The DerzhPlan of the Ukrainian SSR (, ) or State Planning Committee of the Ukrainian SSR was a union-republican authority that conducted state planning of economical and social development of the Ukrainian SSR and controlled execution of national economical plans.

The committee was created on September 28, 1921 as the Ukrainian Commonly-planned Economic Commission as part of the Ukrainian Economical Conference.

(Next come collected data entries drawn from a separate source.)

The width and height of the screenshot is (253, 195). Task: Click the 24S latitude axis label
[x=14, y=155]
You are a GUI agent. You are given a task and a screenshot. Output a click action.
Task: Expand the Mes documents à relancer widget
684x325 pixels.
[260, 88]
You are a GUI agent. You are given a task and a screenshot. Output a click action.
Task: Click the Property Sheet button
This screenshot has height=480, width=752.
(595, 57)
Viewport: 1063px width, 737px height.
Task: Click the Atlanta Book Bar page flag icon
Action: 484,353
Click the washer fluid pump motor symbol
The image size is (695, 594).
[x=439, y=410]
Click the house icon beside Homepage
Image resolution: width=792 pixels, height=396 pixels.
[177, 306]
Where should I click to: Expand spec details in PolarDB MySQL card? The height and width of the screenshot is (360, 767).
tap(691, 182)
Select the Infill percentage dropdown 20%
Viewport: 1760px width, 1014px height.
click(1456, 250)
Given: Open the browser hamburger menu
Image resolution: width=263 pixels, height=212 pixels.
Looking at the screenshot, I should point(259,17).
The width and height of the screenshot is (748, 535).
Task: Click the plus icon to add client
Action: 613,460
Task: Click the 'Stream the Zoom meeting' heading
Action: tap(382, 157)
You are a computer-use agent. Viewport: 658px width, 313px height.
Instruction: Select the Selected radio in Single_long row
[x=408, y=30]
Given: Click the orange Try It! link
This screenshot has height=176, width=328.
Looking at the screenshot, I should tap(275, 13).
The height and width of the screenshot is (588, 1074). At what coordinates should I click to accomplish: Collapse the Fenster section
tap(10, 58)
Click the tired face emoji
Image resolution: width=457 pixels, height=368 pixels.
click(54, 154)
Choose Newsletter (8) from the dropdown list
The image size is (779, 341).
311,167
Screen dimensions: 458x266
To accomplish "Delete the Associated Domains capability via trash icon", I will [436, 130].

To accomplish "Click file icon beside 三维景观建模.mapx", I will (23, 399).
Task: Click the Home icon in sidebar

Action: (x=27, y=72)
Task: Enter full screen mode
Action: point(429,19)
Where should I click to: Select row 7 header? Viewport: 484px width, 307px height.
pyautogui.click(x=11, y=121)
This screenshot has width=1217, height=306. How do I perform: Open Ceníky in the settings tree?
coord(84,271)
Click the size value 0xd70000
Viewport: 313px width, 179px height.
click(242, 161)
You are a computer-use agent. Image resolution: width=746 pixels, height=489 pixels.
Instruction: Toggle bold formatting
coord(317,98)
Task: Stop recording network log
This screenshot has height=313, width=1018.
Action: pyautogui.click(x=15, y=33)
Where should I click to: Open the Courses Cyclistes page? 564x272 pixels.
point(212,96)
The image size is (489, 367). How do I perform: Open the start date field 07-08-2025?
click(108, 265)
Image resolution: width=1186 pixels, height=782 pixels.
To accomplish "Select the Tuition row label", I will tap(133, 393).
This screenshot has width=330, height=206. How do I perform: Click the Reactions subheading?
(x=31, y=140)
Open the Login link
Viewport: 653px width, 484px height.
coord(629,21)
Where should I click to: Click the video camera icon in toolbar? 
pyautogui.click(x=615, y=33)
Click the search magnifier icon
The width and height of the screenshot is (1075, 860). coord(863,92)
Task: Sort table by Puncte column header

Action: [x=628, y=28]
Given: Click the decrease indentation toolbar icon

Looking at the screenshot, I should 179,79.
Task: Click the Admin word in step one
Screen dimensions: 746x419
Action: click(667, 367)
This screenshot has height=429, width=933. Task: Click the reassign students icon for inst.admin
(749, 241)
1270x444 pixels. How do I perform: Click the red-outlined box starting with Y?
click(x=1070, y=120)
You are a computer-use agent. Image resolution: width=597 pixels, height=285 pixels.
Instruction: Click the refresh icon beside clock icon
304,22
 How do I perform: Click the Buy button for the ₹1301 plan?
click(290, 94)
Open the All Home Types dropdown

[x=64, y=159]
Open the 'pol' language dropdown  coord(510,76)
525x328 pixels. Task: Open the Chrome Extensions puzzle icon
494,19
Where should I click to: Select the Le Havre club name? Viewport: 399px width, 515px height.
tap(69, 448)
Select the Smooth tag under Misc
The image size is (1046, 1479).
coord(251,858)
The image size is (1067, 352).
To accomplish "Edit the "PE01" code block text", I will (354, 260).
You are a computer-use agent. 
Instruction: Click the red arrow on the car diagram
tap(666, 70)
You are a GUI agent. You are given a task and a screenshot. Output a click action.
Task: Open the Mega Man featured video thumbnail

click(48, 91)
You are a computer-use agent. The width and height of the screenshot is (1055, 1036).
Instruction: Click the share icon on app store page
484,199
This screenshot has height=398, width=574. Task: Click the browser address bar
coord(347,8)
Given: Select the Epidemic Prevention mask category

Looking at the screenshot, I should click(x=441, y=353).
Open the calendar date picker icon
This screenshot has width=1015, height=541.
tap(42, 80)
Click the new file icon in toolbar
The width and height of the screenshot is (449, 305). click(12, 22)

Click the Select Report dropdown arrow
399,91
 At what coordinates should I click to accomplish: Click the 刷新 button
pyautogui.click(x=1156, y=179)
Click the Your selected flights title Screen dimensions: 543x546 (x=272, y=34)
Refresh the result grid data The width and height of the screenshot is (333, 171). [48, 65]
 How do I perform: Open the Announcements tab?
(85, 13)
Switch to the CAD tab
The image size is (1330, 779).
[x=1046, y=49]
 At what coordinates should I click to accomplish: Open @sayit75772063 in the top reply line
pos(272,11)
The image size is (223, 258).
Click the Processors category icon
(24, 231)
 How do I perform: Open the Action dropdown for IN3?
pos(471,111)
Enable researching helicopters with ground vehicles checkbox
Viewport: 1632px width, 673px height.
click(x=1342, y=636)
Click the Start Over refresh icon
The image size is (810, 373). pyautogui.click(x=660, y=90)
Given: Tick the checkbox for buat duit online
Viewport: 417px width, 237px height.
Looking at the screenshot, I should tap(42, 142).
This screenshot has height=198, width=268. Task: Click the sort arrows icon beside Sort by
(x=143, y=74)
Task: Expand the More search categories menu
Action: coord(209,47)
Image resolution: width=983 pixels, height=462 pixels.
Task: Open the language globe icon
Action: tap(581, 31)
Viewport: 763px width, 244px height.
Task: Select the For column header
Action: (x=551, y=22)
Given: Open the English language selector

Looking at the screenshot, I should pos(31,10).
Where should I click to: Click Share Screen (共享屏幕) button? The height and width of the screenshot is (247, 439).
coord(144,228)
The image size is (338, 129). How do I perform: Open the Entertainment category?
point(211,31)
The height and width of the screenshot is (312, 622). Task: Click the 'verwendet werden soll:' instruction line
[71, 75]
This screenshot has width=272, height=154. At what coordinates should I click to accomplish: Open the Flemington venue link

Later it was subordinated to the Council of People's Commissars (since 1946 - Council of Ministers) of the Ukrainian SSR and the Gosplan (until 1922 - of the Russian SFSR) of the USSR. The base of its organization and activities was the principle of democratic centralism.

Purpose
Derzhplan was developing perspective and annual state plans of economical and social development of the Ukrainian SSR in accordance with program of the Communist Party of the Soviet Union, statements of the party's congresses and the Communist Party of Ukraine, decisions of the Central Committee of the Communist Party of the Soviet Union and the Council of Ministers of the USSR, the Central Committee of Communist Party of Ukraine and Council of Ministers of the Ukrainian SSR and instructions of the Gosplan of the USSR. The plans ensure a proportional development of national economy of the republic, a continuous growth and increase efficiency of public production, a rapid growth of national income, a further scientific-technical progress and a labor productivity growth. Those plans also provide a rational use of based funds and production capacities, material, labor, natural and financial resources, improving product quality, specialization of economy of the Ukrainian SSR in the All-Union division of labor in order to increase contribution in creation of the material-technical base of communism, steady increase of the living standards of the people. Developing plans, the committee provides a rational allocation of productive forces on a territory of the republic based on specialization and cooperation in production and integrated development of regional economies and economic districts.

Chairman of Derzhplan
Unlike the rest of members of the committee who were elected by the Council of Ministers, the chairman of Derzhplan was appointed by the Central Executive Committee of the Ukrainian SSR (since 1937 - Verkhovna Rada).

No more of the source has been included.